WILMINGTON, Del./ASHINGTON – President-elect Joe Biden will focus on forming his White House party on Tuesday as outgoing President Donald Trump continues his tough struggle against his defeat in the US election.
Biden’s campaigners have been discussing their role in the new administration and the new administration on January 20.
U.S. Attorney Cedric Richmond, a former Biden national campaign chairman and former chairman of the Congress Black Black Caucus, is expected to join senior officials, such as Steve Ricchetti, a longtime adviser close to Biden, the man said. Richmond’s move will leave his Louisiana congregation seat open.
Jen O’Malley Dillon, who was introduced earlier this year as Biden’s campaign manager and the first woman to lead a successful campaign for the presidency of the Democratic Alliance, is expected to be appointed as deputy chief of staff.
Many roles could be unveiled this week, though Biden may have just a few weeks to complete the list of cabinet candidates.
None of these nominees can be reached for comment. A spokesman for Biden’s revolutionary party declined to comment.
Biden, a Democrat, is also expected to find a forum for national security threats from his advisers. Trump, a Republican who did not run in the November 3 election, barred him from getting a different spy speech that is often given to his successor to replace it.

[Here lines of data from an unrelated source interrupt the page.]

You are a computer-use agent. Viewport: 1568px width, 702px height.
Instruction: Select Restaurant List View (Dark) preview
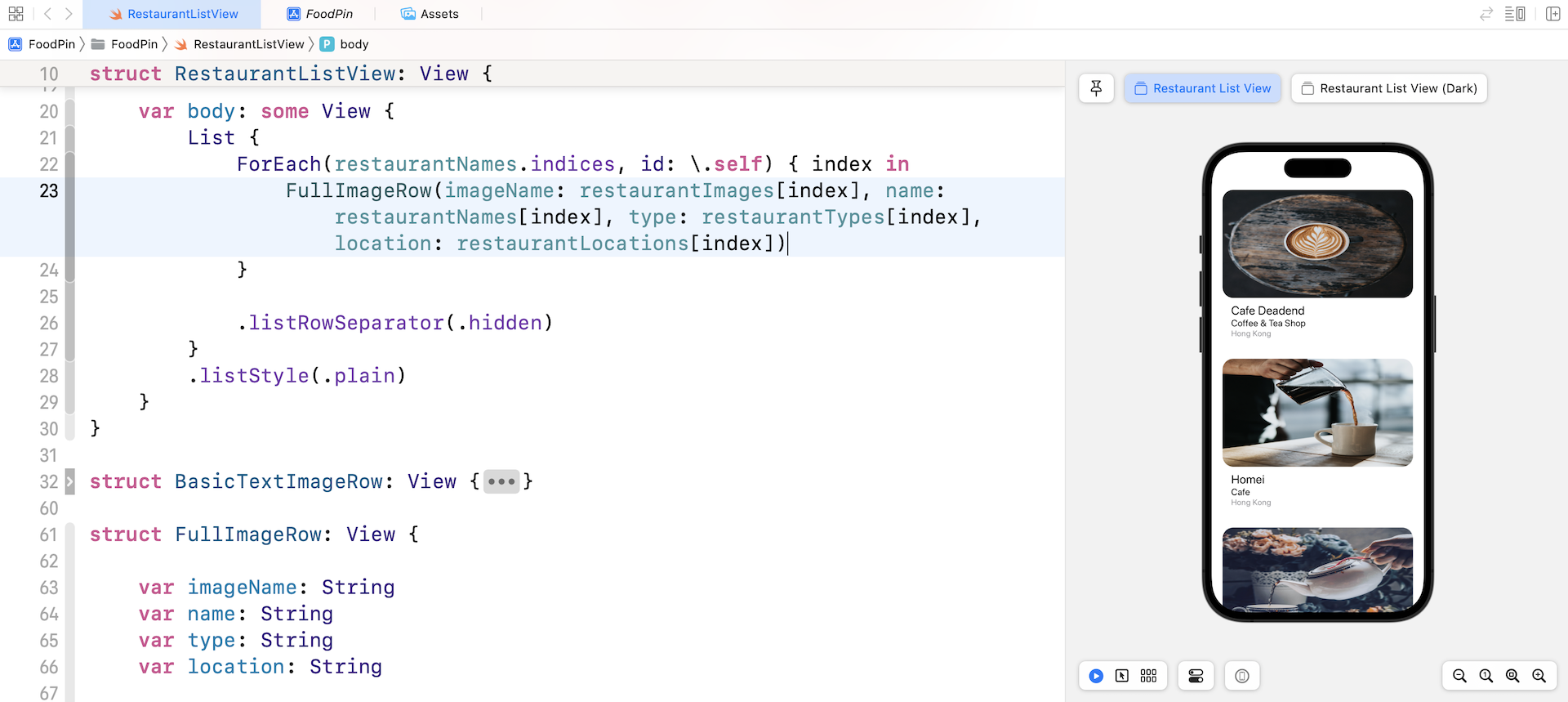(1388, 88)
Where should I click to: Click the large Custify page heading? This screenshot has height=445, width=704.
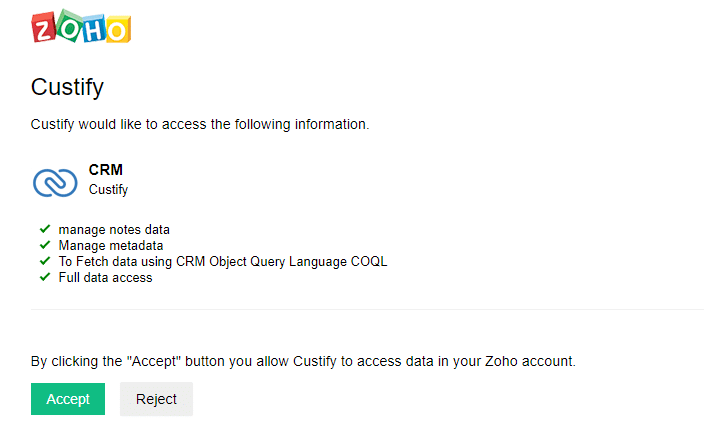pos(67,87)

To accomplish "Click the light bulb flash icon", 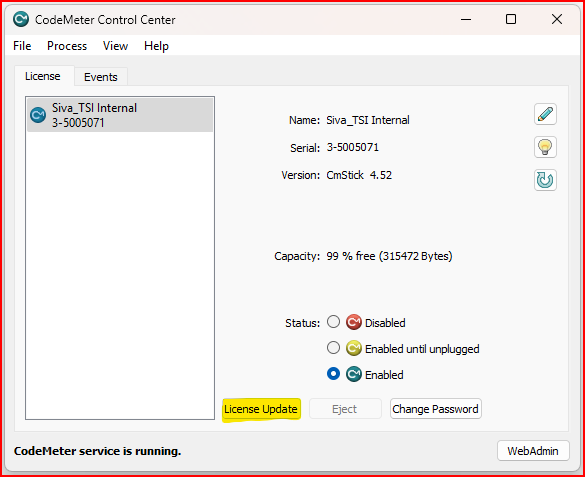I will 545,147.
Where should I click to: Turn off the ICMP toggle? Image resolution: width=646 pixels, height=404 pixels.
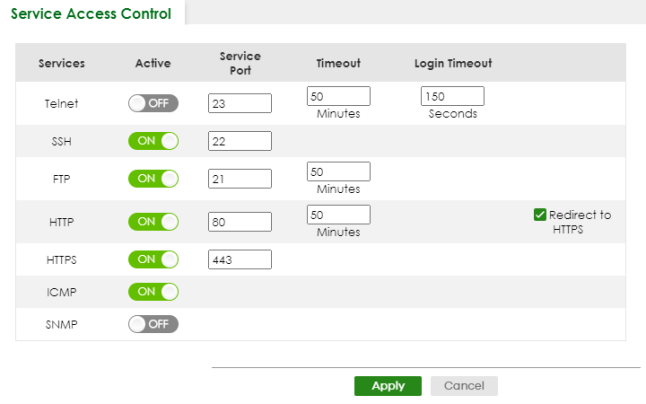pos(153,292)
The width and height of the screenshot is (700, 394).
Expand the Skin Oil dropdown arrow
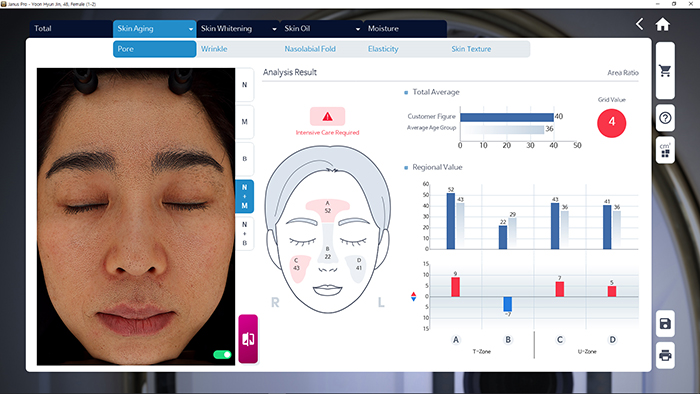point(358,29)
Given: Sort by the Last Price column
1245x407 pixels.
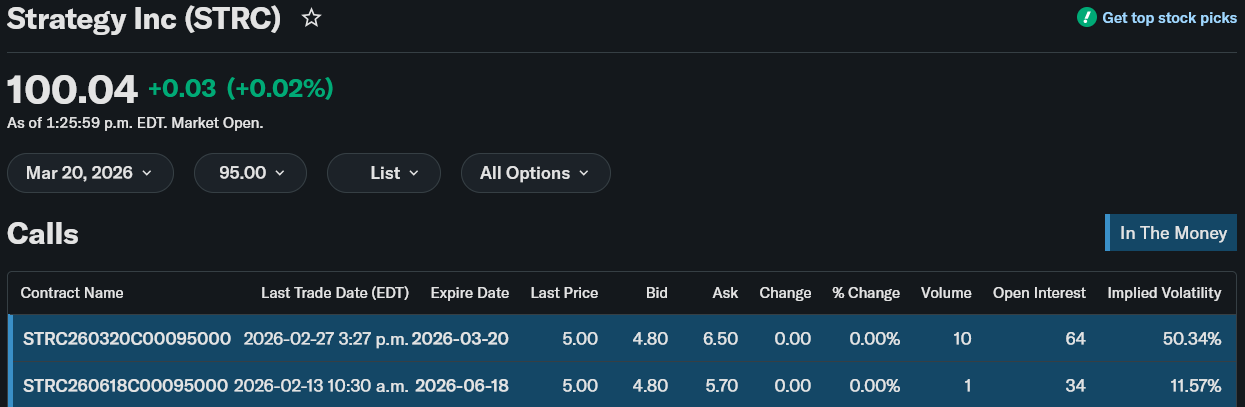Looking at the screenshot, I should pos(564,293).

General Services Manager Emily Murphy did not accept Biden as “a visible winner.” Department spokesman Murphy said the manager had done the same and would “do entertainment once the winner is clear.
Republican Trump has always been angry and contemptuous on social media as some prominent Republicans say Biden should be considered the president-elect.
Trump’s national security adviser, Robert O’Brien, said on Monday he would ensure there was a technological change in case Biden was considered the winner.
“If the Biden-Harris ticket is determined to win, and it is clear that things look like it now, we will have a technological change from the National Security Council,” O’Brien told the Global Security Forum.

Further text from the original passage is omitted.